§ Brief:
An exact copy of the data below is required; return it in full.

******

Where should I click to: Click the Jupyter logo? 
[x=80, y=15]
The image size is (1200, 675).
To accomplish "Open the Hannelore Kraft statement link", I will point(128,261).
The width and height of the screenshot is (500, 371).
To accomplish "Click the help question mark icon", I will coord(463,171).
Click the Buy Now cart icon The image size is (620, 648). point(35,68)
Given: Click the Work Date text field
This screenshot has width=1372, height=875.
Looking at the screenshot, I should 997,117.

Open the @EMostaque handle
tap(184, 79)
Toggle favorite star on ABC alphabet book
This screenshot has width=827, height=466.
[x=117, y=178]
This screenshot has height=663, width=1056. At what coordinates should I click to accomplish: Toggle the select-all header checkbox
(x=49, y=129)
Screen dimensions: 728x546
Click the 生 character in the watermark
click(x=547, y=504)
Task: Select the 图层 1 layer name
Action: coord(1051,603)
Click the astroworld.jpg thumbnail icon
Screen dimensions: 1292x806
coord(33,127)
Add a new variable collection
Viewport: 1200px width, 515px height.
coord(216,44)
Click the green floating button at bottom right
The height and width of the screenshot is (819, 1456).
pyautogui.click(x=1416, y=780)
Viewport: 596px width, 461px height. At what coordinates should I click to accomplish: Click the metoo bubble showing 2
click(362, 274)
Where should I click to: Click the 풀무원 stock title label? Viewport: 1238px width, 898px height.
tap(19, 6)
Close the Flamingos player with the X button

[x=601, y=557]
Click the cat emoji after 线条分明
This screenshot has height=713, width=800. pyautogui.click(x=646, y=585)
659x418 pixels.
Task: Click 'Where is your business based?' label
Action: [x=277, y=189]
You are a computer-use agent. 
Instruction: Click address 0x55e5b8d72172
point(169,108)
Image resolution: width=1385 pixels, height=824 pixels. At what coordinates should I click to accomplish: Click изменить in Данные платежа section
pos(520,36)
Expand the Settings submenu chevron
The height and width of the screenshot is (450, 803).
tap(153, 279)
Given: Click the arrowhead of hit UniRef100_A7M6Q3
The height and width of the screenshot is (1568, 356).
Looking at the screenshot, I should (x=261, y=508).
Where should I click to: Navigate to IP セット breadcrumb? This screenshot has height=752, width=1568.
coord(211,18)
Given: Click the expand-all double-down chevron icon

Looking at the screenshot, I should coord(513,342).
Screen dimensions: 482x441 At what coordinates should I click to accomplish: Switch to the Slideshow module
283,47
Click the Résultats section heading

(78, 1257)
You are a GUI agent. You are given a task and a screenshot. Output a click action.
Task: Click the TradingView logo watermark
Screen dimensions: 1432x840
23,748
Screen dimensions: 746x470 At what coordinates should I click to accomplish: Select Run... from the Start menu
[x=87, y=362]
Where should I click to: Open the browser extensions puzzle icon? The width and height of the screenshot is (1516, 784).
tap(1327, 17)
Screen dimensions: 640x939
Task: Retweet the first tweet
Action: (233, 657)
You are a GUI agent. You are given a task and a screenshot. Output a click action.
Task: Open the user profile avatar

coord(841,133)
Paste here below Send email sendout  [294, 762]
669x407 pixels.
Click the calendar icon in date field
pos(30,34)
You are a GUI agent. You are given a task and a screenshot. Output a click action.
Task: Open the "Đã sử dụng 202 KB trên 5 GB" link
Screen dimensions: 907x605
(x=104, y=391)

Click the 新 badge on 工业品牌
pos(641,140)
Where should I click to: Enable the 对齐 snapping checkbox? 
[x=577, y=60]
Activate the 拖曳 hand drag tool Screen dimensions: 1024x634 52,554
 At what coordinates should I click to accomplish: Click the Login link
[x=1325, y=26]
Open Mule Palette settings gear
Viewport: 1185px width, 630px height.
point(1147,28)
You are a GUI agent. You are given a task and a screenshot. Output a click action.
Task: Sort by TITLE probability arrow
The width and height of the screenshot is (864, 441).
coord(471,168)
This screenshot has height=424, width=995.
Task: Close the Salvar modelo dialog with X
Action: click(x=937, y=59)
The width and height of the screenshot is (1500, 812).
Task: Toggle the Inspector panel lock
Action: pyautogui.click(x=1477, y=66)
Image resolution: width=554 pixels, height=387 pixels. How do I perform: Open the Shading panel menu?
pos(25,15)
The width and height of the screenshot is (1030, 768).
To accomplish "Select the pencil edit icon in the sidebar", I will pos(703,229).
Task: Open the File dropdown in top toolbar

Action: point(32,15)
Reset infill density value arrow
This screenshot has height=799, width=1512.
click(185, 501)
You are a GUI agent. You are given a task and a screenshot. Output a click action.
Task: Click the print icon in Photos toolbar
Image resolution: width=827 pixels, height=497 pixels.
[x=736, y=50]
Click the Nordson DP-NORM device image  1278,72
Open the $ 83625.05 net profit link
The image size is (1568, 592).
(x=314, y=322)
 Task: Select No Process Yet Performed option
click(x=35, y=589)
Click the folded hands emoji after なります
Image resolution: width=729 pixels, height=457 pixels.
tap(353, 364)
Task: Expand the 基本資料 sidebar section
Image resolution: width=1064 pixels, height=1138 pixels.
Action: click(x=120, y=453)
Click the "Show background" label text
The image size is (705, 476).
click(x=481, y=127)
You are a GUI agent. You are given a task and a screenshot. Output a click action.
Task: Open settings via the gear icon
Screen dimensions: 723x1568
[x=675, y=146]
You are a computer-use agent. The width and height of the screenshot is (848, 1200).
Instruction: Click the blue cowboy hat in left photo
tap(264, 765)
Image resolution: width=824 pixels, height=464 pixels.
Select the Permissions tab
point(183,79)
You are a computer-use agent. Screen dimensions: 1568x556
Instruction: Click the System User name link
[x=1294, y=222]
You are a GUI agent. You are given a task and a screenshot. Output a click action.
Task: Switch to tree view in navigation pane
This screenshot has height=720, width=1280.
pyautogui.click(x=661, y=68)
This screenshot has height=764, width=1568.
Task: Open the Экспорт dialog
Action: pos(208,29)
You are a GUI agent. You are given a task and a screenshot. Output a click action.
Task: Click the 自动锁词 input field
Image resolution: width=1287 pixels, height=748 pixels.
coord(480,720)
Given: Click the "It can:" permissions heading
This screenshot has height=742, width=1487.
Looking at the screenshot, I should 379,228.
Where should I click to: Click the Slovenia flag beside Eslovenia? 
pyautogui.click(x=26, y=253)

******

§ Answer section:
Where should I click to: Click the Jupyter logo? 
[x=80, y=15]
The image size is (1200, 675).
To accomplish "Open the Hannelore Kraft statement link", I will point(128,261).
The width and height of the screenshot is (500, 371).
To accomplish "Click the help question mark icon", I will coord(463,171).
Click the Buy Now cart icon The image size is (620, 648). point(35,68)
Given: Click the Work Date text field
This screenshot has width=1372, height=875.
Looking at the screenshot, I should 997,117.

Open the @EMostaque handle
tap(184, 79)
Toggle favorite star on ABC alphabet book
This screenshot has width=827, height=466.
[x=117, y=178]
This screenshot has height=663, width=1056. At what coordinates should I click to accomplish: Toggle the select-all header checkbox
(x=49, y=129)
Screen dimensions: 728x546
Click the 生 character in the watermark
click(x=547, y=504)
Task: Select the 图层 1 layer name
Action: coord(1051,603)
Click the astroworld.jpg thumbnail icon
Screen dimensions: 1292x806
coord(33,127)
Add a new variable collection
Viewport: 1200px width, 515px height.
coord(216,44)
Click the green floating button at bottom right
The height and width of the screenshot is (819, 1456).
pyautogui.click(x=1416, y=780)
Viewport: 596px width, 461px height. At what coordinates should I click to accomplish: Click the metoo bubble showing 2
click(362, 274)
Where should I click to: Click the 풀무원 stock title label? Viewport: 1238px width, 898px height.
tap(19, 6)
Close the Flamingos player with the X button

[x=601, y=557]
Click the cat emoji after 线条分明
This screenshot has height=713, width=800. pyautogui.click(x=646, y=585)
659x418 pixels.
Task: Click 'Where is your business based?' label
Action: [x=277, y=189]
You are a computer-use agent. 
Instruction: Click address 0x55e5b8d72172
point(169,108)
Image resolution: width=1385 pixels, height=824 pixels. At what coordinates should I click to accomplish: Click изменить in Данные платежа section
pos(520,36)
Expand the Settings submenu chevron
The height and width of the screenshot is (450, 803).
tap(153, 279)
Given: Click the arrowhead of hit UniRef100_A7M6Q3
The height and width of the screenshot is (1568, 356).
Looking at the screenshot, I should (x=261, y=508).
Where should I click to: Navigate to IP セット breadcrumb? This screenshot has height=752, width=1568.
coord(211,18)
Given: Click the expand-all double-down chevron icon

Looking at the screenshot, I should coord(513,342).
Screen dimensions: 482x441 At what coordinates should I click to accomplish: Switch to the Slideshow module
283,47
Click the Résultats section heading

(78, 1257)
You are a GUI agent. You are given a task and a screenshot. Output a click action.
Task: Click the TradingView logo watermark
Screen dimensions: 1432x840
23,748
Screen dimensions: 746x470 At what coordinates should I click to accomplish: Select Run... from the Start menu
[x=87, y=362]
Where should I click to: Open the browser extensions puzzle icon? The width and height of the screenshot is (1516, 784).
tap(1327, 17)
Screen dimensions: 640x939
Task: Retweet the first tweet
Action: (233, 657)
You are a GUI agent. You are given a task and a screenshot. Output a click action.
Task: Open the user profile avatar

coord(841,133)
Paste here below Send email sendout  [294, 762]
669x407 pixels.
Click the calendar icon in date field
pos(30,34)
You are a GUI agent. You are given a task and a screenshot. Output a click action.
Task: Open the "Đã sử dụng 202 KB trên 5 GB" link
Screen dimensions: 907x605
(x=104, y=391)

Click the 新 badge on 工业品牌
pos(641,140)
Where should I click to: Enable the 对齐 snapping checkbox? 
[x=577, y=60]
Activate the 拖曳 hand drag tool Screen dimensions: 1024x634 52,554
 At what coordinates should I click to accomplish: Click the Login link
[x=1325, y=26]
Open Mule Palette settings gear
Viewport: 1185px width, 630px height.
point(1147,28)
You are a GUI agent. You are given a task and a screenshot. Output a click action.
Task: Sort by TITLE probability arrow
The width and height of the screenshot is (864, 441).
coord(471,168)
This screenshot has height=424, width=995.
Task: Close the Salvar modelo dialog with X
Action: click(x=937, y=59)
The width and height of the screenshot is (1500, 812).
Task: Toggle the Inspector panel lock
Action: pyautogui.click(x=1477, y=66)
Image resolution: width=554 pixels, height=387 pixels. How do I perform: Open the Shading panel menu?
pos(25,15)
The width and height of the screenshot is (1030, 768).
To accomplish "Select the pencil edit icon in the sidebar", I will pos(703,229).
Task: Open the File dropdown in top toolbar

Action: point(32,15)
Reset infill density value arrow
This screenshot has height=799, width=1512.
click(185, 501)
You are a GUI agent. You are given a task and a screenshot. Output a click action.
Task: Click the print icon in Photos toolbar
Image resolution: width=827 pixels, height=497 pixels.
[x=736, y=50]
Click the Nordson DP-NORM device image  1278,72
Open the $ 83625.05 net profit link
The image size is (1568, 592).
(x=314, y=322)
 Task: Select No Process Yet Performed option
click(x=35, y=589)
Click the folded hands emoji after なります
Image resolution: width=729 pixels, height=457 pixels.
tap(353, 364)
Task: Expand the 基本資料 sidebar section
Image resolution: width=1064 pixels, height=1138 pixels.
Action: click(x=120, y=453)
Click the "Show background" label text
The image size is (705, 476).
click(x=481, y=127)
You are a GUI agent. You are given a task and a screenshot. Output a click action.
Task: Open settings via the gear icon
Screen dimensions: 723x1568
[x=675, y=146]
You are a computer-use agent. The width and height of the screenshot is (848, 1200).
Instruction: Click the blue cowboy hat in left photo
tap(264, 765)
Image resolution: width=824 pixels, height=464 pixels.
Select the Permissions tab
point(183,79)
You are a computer-use agent. Screen dimensions: 1568x556
Instruction: Click the System User name link
[x=1294, y=222]
You are a GUI agent. You are given a task and a screenshot. Output a click action.
Task: Switch to tree view in navigation pane
This screenshot has height=720, width=1280.
pyautogui.click(x=661, y=68)
This screenshot has height=764, width=1568.
Task: Open the Экспорт dialog
Action: pos(208,29)
You are a GUI agent. You are given a task and a screenshot. Output a click action.
Task: Click the 自动锁词 input field
Image resolution: width=1287 pixels, height=748 pixels.
coord(480,720)
Given: Click the "It can:" permissions heading
This screenshot has height=742, width=1487.
Looking at the screenshot, I should 379,228.
Where should I click to: Click the Slovenia flag beside Eslovenia? 
pyautogui.click(x=26, y=253)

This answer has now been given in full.